All eyes on Tesla as it invests in a troubled nickel mine – by Nick Rodway (Mongabay News – June 22, 2022)

https://news.mongabay.com/

GORO, New Caledonia — On the south side of Grand Terre, the largest and principal island of New Caledonia in the south Pacific, mountains rise like a spine out of a vast, turquoise lagoon that forms part of the longest continuous barrier reef in the world.

Although a French overseas territory, New Caledonia—located approximately 1,470 kilometers (900 miles) northeast of Brisbane, Australia—has been home to the Indigenous Kanak people for thousands of years and has a history and culture as rich as its ecology.

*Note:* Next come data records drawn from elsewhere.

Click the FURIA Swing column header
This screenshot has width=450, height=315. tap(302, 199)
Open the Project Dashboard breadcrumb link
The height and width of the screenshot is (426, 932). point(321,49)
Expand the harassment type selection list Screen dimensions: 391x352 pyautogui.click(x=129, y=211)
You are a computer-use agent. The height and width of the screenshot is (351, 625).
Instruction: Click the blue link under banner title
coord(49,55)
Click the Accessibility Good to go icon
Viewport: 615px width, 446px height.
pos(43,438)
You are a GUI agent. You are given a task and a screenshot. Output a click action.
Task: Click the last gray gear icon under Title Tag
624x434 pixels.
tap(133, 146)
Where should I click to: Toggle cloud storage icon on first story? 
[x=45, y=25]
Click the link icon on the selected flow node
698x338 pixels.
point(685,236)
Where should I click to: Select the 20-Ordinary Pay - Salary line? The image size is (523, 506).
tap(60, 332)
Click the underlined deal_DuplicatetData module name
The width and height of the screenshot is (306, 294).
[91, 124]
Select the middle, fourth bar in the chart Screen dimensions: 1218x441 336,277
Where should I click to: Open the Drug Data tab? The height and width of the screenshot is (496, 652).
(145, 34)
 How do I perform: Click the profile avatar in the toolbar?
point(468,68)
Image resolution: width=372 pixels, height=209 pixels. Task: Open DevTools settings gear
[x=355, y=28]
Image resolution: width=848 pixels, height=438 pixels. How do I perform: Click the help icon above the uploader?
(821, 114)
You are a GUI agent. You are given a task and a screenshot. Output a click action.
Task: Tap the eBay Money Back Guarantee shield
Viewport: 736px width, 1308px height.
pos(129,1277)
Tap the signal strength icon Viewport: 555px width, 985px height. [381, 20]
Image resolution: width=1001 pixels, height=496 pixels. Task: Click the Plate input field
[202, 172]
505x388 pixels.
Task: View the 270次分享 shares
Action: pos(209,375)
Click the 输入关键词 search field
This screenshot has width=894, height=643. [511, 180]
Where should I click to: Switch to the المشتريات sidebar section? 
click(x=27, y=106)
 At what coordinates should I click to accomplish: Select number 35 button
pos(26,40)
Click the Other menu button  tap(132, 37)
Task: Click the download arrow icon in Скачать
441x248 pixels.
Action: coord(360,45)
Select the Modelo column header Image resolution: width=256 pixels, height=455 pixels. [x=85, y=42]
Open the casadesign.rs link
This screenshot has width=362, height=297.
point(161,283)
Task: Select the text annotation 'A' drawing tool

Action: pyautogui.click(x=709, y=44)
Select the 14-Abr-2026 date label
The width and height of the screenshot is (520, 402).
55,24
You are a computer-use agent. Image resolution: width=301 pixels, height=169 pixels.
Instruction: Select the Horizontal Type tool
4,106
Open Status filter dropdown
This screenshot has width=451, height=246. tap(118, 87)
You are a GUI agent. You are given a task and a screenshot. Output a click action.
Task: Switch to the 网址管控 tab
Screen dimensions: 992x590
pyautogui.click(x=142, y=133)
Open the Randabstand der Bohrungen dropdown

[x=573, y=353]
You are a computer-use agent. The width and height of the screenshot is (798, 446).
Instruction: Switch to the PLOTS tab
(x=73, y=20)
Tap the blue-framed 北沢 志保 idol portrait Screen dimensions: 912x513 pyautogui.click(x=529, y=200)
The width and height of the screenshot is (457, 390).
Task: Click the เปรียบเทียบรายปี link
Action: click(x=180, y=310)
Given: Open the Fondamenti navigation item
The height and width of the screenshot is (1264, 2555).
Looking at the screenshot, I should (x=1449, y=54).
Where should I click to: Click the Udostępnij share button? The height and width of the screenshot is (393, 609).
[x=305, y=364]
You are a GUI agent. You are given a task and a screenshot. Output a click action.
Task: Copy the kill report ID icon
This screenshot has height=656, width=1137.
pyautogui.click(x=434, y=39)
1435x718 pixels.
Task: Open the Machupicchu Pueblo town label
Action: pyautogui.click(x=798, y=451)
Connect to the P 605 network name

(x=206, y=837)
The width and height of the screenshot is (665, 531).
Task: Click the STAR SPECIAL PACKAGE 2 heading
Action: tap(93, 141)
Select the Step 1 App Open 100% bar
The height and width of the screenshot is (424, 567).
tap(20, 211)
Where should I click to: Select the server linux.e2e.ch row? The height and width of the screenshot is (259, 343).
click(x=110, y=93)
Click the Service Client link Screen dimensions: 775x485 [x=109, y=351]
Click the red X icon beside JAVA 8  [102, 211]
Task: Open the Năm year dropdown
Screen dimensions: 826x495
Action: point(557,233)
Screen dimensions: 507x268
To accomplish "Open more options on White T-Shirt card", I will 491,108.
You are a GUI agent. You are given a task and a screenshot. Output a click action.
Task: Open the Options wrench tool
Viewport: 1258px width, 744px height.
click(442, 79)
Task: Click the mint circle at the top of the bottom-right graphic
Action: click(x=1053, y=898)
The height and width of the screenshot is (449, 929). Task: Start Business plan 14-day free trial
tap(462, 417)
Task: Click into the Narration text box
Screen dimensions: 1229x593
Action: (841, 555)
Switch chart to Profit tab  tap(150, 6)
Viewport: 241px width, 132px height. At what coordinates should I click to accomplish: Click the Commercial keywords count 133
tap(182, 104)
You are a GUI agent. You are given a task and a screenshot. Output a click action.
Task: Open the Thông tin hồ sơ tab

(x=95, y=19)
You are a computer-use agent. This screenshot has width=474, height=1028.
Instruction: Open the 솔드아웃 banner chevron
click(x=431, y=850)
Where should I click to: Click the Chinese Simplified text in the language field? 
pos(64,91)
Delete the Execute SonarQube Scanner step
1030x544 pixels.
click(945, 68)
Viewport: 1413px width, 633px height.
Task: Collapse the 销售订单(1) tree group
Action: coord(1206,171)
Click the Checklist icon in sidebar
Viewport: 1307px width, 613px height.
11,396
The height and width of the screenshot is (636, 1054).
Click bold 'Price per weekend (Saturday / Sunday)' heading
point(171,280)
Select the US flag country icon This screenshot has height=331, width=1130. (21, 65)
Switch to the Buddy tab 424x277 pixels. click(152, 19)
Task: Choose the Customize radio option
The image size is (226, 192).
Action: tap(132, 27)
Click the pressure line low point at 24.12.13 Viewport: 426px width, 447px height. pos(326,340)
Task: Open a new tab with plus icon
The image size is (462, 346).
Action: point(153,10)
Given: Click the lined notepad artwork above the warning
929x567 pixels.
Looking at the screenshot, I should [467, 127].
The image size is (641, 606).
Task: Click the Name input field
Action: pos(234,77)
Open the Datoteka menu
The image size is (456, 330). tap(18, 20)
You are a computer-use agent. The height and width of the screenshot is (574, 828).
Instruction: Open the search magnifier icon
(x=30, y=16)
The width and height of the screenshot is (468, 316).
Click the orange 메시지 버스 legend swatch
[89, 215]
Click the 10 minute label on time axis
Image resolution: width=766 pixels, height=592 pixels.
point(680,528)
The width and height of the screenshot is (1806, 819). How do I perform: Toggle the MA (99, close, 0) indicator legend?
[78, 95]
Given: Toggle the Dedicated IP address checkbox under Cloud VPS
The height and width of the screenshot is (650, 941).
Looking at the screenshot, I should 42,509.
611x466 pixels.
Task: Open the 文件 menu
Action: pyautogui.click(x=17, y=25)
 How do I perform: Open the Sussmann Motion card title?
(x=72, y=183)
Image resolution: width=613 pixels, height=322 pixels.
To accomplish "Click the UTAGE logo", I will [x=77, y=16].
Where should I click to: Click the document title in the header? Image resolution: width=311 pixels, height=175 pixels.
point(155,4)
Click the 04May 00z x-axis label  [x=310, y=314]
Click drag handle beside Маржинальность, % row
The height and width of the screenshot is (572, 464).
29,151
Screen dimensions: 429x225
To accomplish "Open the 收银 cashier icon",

“Most of the vegetation we have in the south of the island is endemic and it is a region that contains many of our medicinal plants,” said Raphaël Mapou, a Kanak leader and head of a local environmental organization, Rhéébù Nùù. “The legends of the Kanak people speak of the importance of rivers [and] the ocean. The coral reef is a very important source of food for Kanaks.”

Just a few short miles from the famous lagoons, lies a vast, sprawling, open-cut nickel mine. Known locally as Goro, named after a nearby town, this pit and its processing plant are proving to be a stress test for a country that is thought to contain a quarter of the world’s known nickel reserves.